Let's face reality: Companies that host popular platforms for user content are frequently targets of lawsuits that misuse existing laws in an attempt to remove speech. Yelp, as a platform for consumer reviews, is a frequent target of such claims. We were sued under the federal Fair Labor Standards Act by business owners claiming our Terms of Service were employment requirements, and seeking to have us pay Yelp users for every review or photo posted to our site in a misguided effort to break our business. We were sued under the federal Consumer Review Fairness Act — a law we supported because of the protections it gives to consumer reviewers — by a plaintiff upset that we enforced our Terms of Service against him. We were sued under California’s Right to Publicity statute by business owners claiming we had no right to list their businesses without permission. We have also been sued under a host of other laws, including federal statutes on discrimination, racketeering, extortion and, yes, antitrust. These lawsuits were all brought by different plaintiffs under different legal theories, but they all have two things in common: They all targeted Yelp’s publishing and editorial decisions about user content on our platform, and they all failed at the earliest stage because competent judges understood what was at play and could reasonably apply the laws.

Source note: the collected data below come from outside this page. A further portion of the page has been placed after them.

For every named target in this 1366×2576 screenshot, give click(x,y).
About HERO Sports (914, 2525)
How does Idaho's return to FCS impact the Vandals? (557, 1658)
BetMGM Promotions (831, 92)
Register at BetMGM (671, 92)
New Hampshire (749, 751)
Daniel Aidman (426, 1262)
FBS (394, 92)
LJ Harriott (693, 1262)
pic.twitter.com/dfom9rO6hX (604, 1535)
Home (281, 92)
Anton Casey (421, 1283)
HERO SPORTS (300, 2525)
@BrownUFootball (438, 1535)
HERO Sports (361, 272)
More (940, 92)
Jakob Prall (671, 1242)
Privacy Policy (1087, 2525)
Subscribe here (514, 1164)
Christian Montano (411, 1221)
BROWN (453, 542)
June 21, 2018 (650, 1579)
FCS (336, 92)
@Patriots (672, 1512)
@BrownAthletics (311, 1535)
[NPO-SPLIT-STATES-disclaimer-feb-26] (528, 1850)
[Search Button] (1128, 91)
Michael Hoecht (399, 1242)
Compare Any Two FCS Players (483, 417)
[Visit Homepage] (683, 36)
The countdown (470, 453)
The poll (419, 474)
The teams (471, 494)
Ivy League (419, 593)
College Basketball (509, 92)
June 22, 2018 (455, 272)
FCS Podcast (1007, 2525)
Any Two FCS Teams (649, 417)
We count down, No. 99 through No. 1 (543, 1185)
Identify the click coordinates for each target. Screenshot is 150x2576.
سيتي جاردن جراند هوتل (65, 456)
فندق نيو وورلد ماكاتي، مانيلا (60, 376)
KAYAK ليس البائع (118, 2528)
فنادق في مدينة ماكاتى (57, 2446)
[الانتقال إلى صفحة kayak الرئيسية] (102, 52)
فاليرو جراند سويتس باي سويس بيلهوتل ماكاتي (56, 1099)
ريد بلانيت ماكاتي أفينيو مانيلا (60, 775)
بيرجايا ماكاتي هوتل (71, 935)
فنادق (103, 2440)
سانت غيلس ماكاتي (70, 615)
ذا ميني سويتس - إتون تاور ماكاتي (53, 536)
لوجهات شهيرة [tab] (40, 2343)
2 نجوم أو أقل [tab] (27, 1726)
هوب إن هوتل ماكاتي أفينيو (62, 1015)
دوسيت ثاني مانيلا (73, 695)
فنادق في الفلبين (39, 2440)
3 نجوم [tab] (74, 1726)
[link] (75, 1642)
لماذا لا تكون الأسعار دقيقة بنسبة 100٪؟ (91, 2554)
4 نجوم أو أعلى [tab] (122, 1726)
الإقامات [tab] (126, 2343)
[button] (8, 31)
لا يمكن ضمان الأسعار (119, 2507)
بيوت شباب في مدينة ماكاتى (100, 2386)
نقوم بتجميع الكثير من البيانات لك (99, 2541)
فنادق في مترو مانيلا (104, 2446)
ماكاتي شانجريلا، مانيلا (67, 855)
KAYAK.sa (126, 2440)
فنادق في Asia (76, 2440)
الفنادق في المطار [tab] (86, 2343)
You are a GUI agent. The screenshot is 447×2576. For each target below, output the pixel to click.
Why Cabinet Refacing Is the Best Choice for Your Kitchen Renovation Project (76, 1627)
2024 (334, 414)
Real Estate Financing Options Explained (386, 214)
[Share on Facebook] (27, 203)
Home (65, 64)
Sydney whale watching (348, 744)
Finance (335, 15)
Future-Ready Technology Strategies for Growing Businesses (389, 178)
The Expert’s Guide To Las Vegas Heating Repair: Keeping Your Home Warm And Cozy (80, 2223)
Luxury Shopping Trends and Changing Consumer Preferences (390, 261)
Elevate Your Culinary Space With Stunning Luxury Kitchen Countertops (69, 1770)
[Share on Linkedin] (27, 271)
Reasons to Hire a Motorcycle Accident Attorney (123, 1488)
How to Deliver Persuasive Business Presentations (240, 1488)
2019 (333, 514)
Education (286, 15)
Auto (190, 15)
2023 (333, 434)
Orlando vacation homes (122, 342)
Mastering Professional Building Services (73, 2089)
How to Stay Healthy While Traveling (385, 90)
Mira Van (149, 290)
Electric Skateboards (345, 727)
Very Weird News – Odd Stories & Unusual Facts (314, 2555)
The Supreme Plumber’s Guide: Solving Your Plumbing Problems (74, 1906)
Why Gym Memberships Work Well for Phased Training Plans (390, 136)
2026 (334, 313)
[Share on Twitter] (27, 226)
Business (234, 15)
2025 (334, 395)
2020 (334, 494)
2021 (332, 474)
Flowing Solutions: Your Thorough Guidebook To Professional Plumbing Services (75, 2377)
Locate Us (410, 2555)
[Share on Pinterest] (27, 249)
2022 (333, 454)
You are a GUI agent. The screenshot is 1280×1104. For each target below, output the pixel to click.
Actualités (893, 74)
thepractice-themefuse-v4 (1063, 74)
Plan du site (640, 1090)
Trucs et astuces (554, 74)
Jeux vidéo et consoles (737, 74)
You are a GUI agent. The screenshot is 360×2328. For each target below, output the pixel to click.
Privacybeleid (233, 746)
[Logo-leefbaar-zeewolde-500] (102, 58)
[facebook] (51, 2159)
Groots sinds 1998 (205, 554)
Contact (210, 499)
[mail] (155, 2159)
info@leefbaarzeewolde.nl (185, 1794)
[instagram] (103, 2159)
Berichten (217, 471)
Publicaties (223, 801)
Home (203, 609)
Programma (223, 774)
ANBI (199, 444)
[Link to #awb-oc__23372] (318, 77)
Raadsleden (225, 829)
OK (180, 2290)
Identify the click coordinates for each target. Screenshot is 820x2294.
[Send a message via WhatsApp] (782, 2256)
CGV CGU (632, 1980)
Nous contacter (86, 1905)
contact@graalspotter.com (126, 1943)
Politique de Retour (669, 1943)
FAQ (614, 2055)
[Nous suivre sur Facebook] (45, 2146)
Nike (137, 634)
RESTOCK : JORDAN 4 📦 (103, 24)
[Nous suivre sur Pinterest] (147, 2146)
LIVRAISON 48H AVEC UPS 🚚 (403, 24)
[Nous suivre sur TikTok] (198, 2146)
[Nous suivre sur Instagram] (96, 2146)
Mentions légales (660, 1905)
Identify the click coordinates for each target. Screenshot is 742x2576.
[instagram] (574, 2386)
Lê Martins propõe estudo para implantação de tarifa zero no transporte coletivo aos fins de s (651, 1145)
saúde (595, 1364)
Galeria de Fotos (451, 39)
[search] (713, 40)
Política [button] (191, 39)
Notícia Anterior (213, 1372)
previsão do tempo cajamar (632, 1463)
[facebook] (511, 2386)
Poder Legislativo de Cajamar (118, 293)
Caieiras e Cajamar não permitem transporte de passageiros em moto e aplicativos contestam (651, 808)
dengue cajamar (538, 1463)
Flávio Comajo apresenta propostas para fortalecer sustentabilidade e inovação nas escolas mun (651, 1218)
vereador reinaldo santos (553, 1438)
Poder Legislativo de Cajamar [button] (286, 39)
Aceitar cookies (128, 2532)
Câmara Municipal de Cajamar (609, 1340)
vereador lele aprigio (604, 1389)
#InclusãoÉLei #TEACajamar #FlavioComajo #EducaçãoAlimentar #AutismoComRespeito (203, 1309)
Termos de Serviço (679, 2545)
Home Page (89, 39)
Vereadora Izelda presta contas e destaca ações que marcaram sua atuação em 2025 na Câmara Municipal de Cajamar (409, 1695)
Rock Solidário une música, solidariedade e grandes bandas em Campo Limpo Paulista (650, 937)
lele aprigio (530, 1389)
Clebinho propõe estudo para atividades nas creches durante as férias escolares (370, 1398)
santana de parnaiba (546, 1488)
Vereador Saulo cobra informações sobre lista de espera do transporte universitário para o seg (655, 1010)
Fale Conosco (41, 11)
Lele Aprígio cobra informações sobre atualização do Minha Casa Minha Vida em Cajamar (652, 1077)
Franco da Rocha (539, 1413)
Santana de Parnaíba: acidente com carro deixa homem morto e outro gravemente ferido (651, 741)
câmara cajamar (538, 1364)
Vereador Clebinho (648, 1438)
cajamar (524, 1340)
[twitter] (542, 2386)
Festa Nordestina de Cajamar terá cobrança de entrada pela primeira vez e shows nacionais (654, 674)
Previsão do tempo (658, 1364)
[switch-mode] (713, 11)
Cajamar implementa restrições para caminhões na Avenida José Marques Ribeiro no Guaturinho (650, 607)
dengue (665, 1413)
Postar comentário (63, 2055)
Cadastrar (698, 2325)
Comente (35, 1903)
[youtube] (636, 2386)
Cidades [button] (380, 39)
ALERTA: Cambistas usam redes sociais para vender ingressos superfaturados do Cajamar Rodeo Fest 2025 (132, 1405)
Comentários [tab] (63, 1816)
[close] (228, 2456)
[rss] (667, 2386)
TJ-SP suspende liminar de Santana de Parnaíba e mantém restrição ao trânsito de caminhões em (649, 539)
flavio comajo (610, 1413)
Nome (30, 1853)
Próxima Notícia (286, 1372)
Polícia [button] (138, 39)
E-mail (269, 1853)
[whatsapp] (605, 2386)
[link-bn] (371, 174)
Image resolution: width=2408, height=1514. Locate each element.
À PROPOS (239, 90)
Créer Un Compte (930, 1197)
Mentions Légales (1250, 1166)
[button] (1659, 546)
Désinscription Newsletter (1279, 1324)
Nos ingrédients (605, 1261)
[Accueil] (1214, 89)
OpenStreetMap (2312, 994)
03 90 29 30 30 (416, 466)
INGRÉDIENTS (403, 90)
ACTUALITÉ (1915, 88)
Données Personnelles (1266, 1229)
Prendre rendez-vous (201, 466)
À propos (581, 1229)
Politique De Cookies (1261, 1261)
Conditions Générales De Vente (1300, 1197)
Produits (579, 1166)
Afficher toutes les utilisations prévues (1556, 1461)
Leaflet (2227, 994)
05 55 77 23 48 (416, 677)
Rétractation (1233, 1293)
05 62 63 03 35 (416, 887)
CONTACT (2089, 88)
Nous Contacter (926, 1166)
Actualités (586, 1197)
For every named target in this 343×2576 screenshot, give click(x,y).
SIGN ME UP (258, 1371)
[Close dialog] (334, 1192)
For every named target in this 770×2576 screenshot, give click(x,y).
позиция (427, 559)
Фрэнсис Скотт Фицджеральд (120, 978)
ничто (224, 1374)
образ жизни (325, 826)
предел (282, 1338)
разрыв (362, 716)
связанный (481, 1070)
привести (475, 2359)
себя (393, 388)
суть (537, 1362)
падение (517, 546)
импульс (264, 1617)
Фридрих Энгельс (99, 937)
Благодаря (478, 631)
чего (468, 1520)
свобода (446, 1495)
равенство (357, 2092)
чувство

As a company that regularly wrestles with thorny content moderation questions, we would never support legislation that could limit our ability to create the best experience for our users, which includes enforcing our Terms of Service and other robust efforts to mitigate hateful, fraudulent or abusive content.
But that’s not what AICO is about. Yelp has long supported pro-competition legislation because we have seen firsthand how companies like Google rig the market against everyday consumers, small businesses and competitors to boost their own profits. And there is broad agreement that this legislation will increase competitiveness in the online marketplace and promote an open and pluralistic internet for consumers.
The Big Tech companies know that, too, and that’s why they’ve been waging an all-out lobbying campaign to manufacture fear, uncertainty and doubt in an attempt to stop this bill in its tracks. They want us to believe that AICO means the end of Google Maps and Amazon Prime, when in fact competition would strengthen those products and others.
We have our work cut out for us fighting for a fair, competitive online marketplace. As Sen. Klobuchar said recently, this is the ultimate David-and-Goliath scenario. We have to work together to reject the false choice between the status quo of stifled competition and a fictitious online world where platforms’ hands are tied and hateful, unhelpful content thrives.
We need to focus on passing AICO to begin creating an even playing field, and then continue the mission to build a healthy online ecosystem for everyone — particularly those marginalized communities that disproportionately bear the brunt of harmful and hateful content online.